Eine außergewöhnliche Farbe hatte der Kleine Kiel infolge eines Fernrohrbruchs zu bieten: Passanten fotografieren das grün gefärbte Gewässer mit ihren Smartphones.

Bild: © Axel Heimken/dpa

Kalte Wohnungen und grünes Wasser im Kleinen Kiel: Im Innenstadtbereich von Kiel ist es am Sonntagmorgen zu einem Rohrbruch einer Hauptfernwärmeleitung gekommen. Aus dem gesamten Versorgungsgebiet habe es deshalb zunächst immer wieder einzelne Meldungen über Einschränkungen bei der Wärmeversorgung gegeben, sagte Stadtwerkesprecher Sönke Schuster der Deutschen Presse-Agentur.
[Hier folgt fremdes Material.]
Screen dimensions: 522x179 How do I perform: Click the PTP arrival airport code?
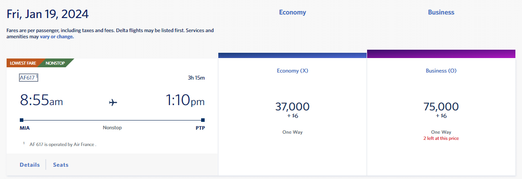tap(200, 128)
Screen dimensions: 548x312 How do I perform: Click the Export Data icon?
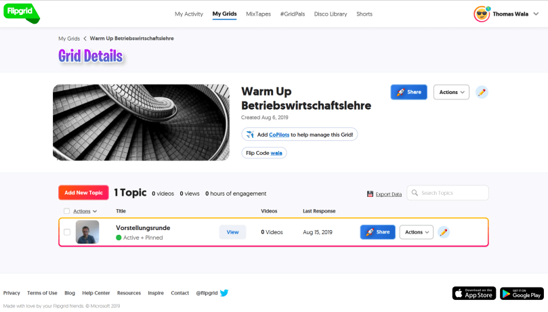(x=370, y=194)
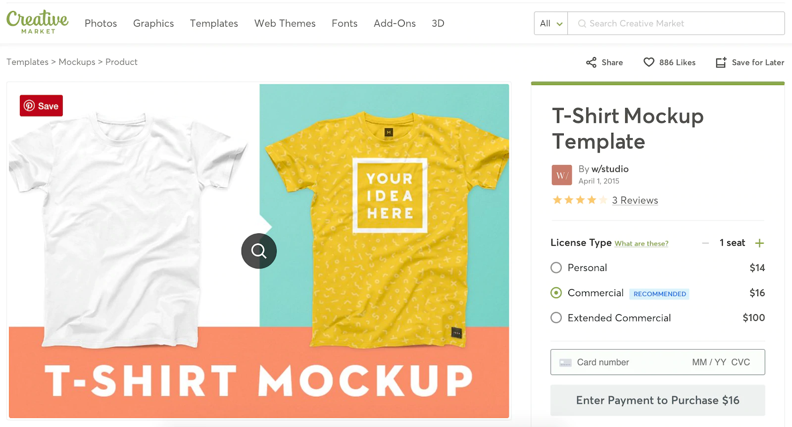Click the Save for Later icon
The height and width of the screenshot is (427, 792).
[721, 62]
Gegen Mittag sei es gelungen, den betroffenen Bereich rund um die Holtenauer Straße zu isolieren und die Versorgung im übrigen Gebiet zu stabilisieren. Seiher baue sich die Grundwärme dort wieder langsam auf.
 

500 Kunden ohne Wärme

«Rund 500 Kunden rund um den Rohrbruch in der Holtenauer Straße sind im Zuge der Reparaturarbeiten jedoch noch ohne Wärme», sagte Schuster. Wie lange sie noch warten müssten, lasse sich noch nicht absehen. «Wir arbeiten weiter unter Hochdruck und bitten um Geduld. Wir sind uns bewusst, dass die Einschränkungen aktuell unangenehm sind.»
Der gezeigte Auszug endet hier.